Note: Values shown in the table are prevalence rates of patients with a trigger within an exposure window among those with the relevant treatment exposure.

Abbreviations: CT, computed tomography; IR interventional radiology; OR, operating room; XRT, radiation therapy.

Appendix B. . Observed relative risk of death in the first year of cancer‐directed therapy among patients with and without at least one trigger event, multivariate analyses by cancer type and metastatic status: sensitivity analysis using alternate assumptions about cases lost to follow‐up

	LTF excluded		LTF included (imputed or died)
	N	LTF excluded OR (95% CI)a	N	LTF imputed OR (95% CI)a	LTF died (worst case) OR (95% CI)a
Breast
Breast (nonmetastatic)	85 922	1.64 (1.22, 2.19)	97 462	1.35 (1.03, 1.76)	1.03 (0.90, 1.19)
Breast (metastatic)	24 813	1.68 (1.40, 2.02)	26 791	1.57 (1.31, 1.88)	1.21 (1.05, 1.38)
Colorectal
Colorectal (nonmetastatic)	29 648	1.55 (1.28, 1.88)	33 712	1.44 (1.19, 1.75)	1.10 (0.96, 1.25)
Colorectal (metastatic)	17,074	1.43 (1.25, 1.63)	18 671	1.38 (1.20, 1.58)	1.16 (1.03, 1.30)
Lung
Lung (nonmetastatic)	18 746	1.42 (1.24, 1.62)	21 142	1.38 (1.21, 1.58)	1.27 (1.13, 1.42)
Lung (metastatic)	26 976	1.18 (1.08, 1.28)	30 169	1.16 (1.07, 1.26)	1.13 (1.04, 1.22)
Prostate
Prostate (nonmetastatic)	75 470	2.21 (1.68, 2.91)	84 140	1.96 (1.49, 2.57)	0.92 (0.75, 1.13)
Prostate (metastatic)	10 351	1.95 (1.53, 2.48)	10 800	1.87 (1.47, 2.39)	1.65 (1.33, 2.04)

Abbreviations: CI, confidence interval; LTF, lost to follow‐up; OR, odds ratio.

^aPooled OR (95% CI) from multivariate logistic regression controlling for treatment type, age, gender, race, education, income, Charlson index, and the presence of other triggers.
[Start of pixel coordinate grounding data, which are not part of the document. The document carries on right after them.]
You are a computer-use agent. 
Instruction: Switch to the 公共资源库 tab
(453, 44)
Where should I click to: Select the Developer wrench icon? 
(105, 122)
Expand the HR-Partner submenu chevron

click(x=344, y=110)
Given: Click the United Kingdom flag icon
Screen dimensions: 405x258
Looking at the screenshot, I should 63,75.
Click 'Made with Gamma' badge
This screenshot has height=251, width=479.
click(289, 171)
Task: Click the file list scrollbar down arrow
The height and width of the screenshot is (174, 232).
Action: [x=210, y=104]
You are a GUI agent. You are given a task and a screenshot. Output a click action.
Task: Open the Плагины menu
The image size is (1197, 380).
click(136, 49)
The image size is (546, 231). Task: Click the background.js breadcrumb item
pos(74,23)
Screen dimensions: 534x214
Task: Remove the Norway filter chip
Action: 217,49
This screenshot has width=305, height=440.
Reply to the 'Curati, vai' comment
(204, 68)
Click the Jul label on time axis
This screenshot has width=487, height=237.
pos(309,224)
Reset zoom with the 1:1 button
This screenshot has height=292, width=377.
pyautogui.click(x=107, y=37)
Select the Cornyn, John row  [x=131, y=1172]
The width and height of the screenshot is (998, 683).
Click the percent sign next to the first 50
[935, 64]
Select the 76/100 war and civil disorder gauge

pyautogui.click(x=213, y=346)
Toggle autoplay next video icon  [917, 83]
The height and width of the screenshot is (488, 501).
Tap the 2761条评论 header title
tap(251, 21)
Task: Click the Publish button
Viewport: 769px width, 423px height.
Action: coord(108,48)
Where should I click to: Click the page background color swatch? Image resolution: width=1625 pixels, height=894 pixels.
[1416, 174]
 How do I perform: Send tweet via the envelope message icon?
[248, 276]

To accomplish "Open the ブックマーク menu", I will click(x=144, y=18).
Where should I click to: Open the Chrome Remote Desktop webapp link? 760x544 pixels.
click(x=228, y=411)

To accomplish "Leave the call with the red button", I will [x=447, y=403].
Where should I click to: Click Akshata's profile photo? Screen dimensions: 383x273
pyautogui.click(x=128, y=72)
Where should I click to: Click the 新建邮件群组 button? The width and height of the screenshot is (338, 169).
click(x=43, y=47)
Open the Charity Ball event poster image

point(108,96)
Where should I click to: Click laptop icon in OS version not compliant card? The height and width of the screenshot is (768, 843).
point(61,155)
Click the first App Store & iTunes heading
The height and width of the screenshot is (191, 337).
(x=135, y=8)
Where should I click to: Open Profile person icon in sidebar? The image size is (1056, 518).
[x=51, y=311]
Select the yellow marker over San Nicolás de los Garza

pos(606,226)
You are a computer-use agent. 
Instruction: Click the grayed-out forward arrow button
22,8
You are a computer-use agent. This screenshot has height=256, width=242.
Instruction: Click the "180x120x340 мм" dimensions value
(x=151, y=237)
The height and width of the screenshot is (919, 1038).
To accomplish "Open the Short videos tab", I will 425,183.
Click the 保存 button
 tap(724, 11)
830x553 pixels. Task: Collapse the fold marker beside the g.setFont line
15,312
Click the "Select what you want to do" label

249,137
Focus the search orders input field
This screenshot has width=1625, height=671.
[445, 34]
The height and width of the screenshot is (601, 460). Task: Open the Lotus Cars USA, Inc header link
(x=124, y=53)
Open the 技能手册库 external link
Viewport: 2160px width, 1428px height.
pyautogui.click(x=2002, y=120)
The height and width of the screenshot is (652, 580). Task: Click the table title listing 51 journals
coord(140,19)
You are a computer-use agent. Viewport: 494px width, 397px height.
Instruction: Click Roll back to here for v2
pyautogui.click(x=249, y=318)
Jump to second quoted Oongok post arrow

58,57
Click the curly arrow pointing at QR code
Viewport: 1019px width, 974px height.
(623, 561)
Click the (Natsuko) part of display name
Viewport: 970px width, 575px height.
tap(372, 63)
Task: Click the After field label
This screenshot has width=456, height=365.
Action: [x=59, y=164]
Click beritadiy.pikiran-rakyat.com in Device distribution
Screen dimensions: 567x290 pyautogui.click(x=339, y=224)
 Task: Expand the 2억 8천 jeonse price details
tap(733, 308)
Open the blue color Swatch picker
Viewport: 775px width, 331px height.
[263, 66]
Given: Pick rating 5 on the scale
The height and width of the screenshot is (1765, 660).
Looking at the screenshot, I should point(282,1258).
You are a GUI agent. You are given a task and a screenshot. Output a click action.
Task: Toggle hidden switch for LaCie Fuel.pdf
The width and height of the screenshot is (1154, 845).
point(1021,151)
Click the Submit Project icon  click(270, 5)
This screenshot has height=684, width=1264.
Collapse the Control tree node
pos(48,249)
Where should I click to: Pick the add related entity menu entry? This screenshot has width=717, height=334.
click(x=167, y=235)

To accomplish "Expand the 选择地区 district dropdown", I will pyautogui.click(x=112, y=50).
Weingart SN, Nelson J, Koethe B, et al. Association between cancer‐specific adverse event triggers and mortality: A validation study. Cancer Med. 2020;9:4447–4459. 10.1002/cam4.3033

DATA AVAILABILITY STATEMENT

The data that support the findings of this study are available from OptumLabs^®. Restrictions apply to the availability of these data, which were used under license for this study.